Tout
de suite après la Guerre de 39/45, une formation féminine
"L'Union des Femmes Françaises", animée localement par
Jeannette Delpech (dont la résidence rue L. Gambetta porte son
nom), avait organisé la venue d'enfants de la région de
Rouen qui avaient particulièrement souffert du conflit. Ainsi,
plusieurs familles de la commune (Abeilhou, Jamme, Lebon,
Pendaries…) avaient accueilli des enfants durant plusieurs
semaines. Cet été, l'un d'entre-eux, Roger Hécart,
qui habite toujours la banlieue de la capitale normande, a fait halte
à Villebrumier. Soixante ans après, Il y a
retrouvé certains lieux et a rencontré Aurore. Il a
rassemblé ses souvenirs qu'il livre aux lecteurs de Entre Nous.

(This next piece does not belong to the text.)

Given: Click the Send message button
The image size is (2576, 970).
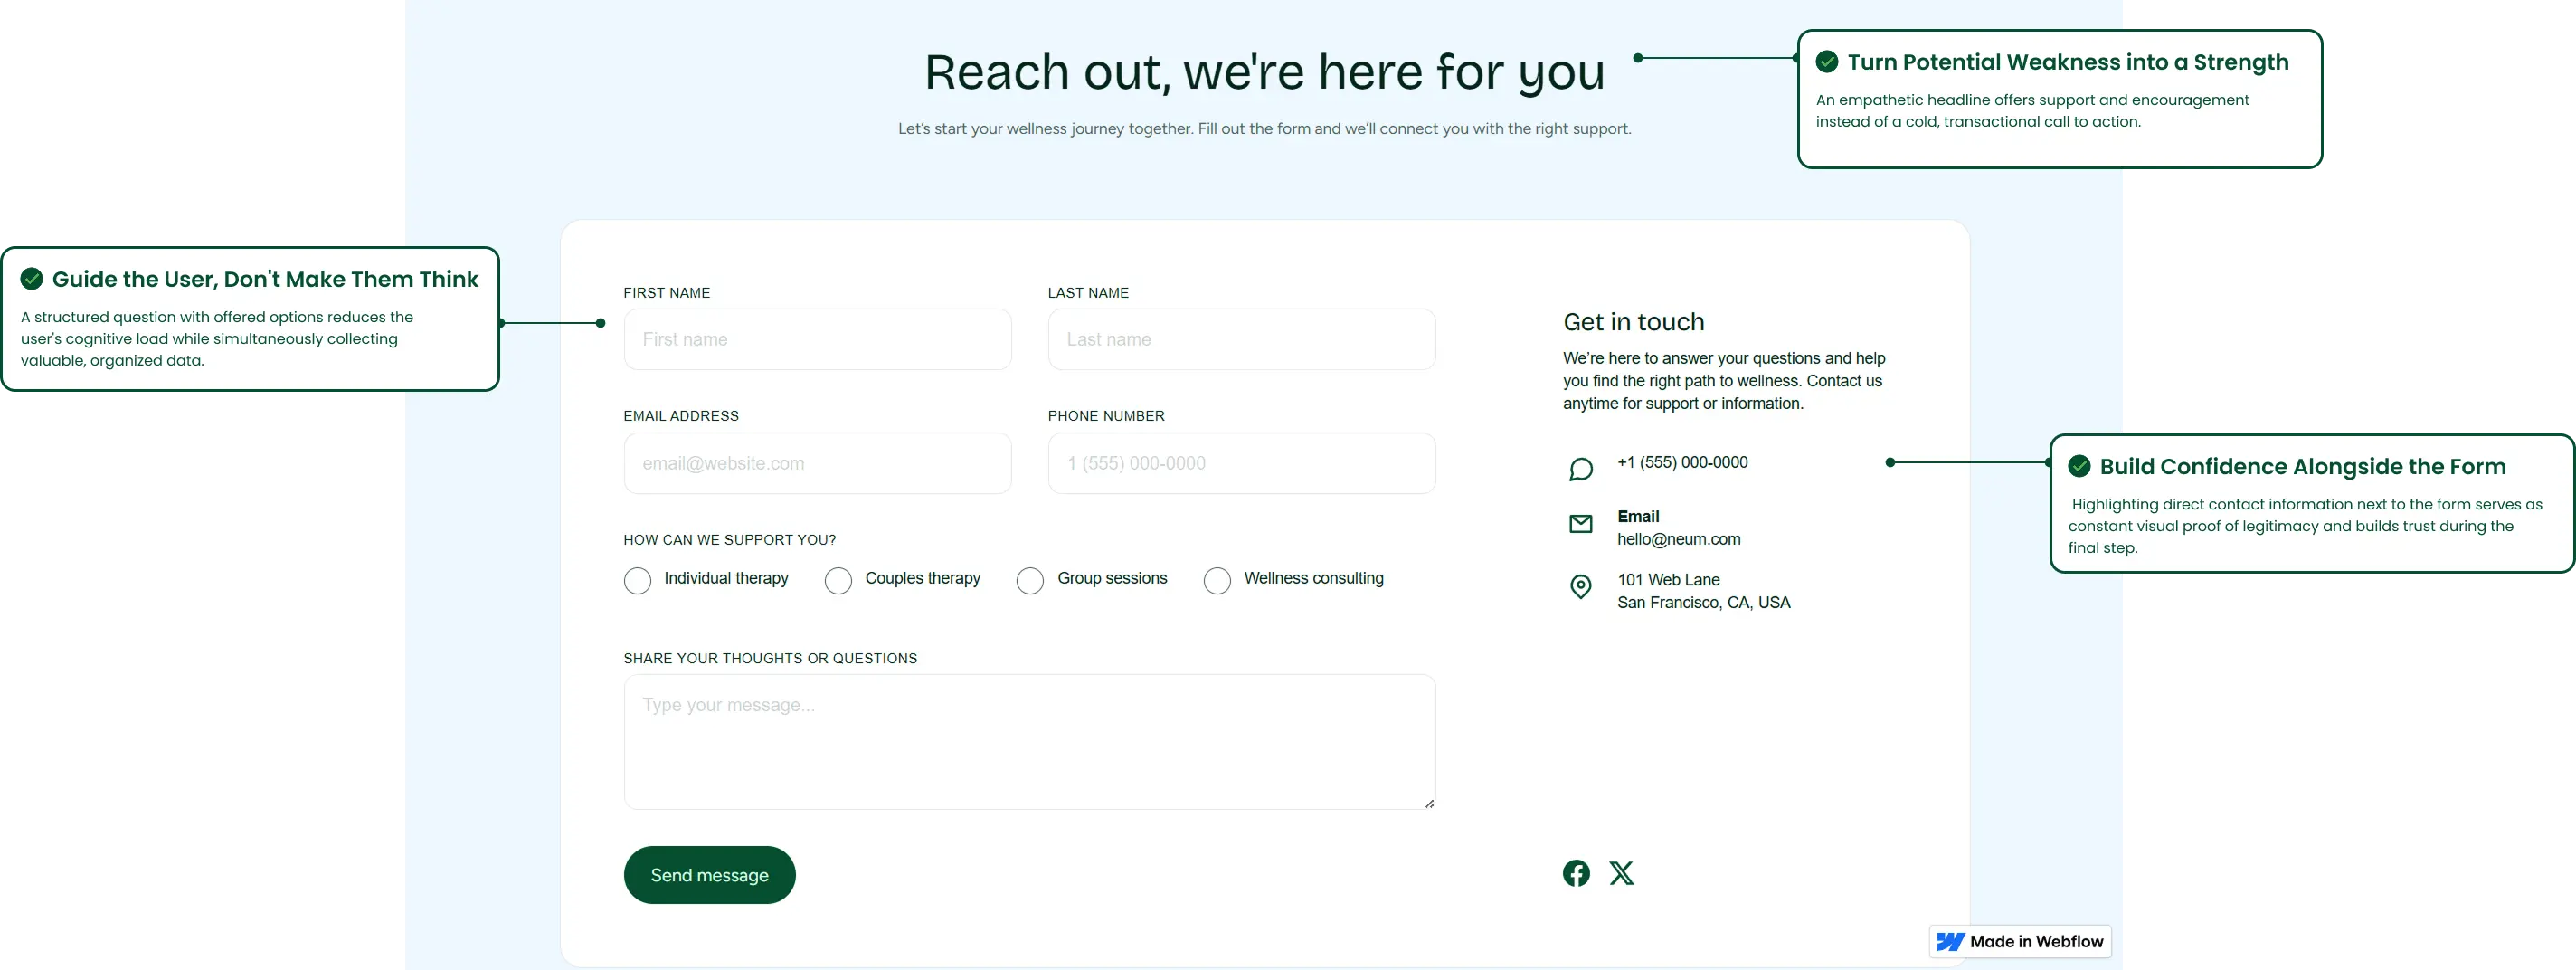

Avec Maryse, ma sœur, il nous est impossible de situer la date
exacte de notre arrivée à Villebrumier :1945 ou 1946 ?
Toujours est-il qu'il s'agissait de notre première grande
séparation d'avec nos parents après les durs moments de
la guerre. C'était aussi notre premier grand voyage en train,
quelque chose d'important : je me souviens encore de certains paysages,
le matin de bonne heure, en fin de parcours…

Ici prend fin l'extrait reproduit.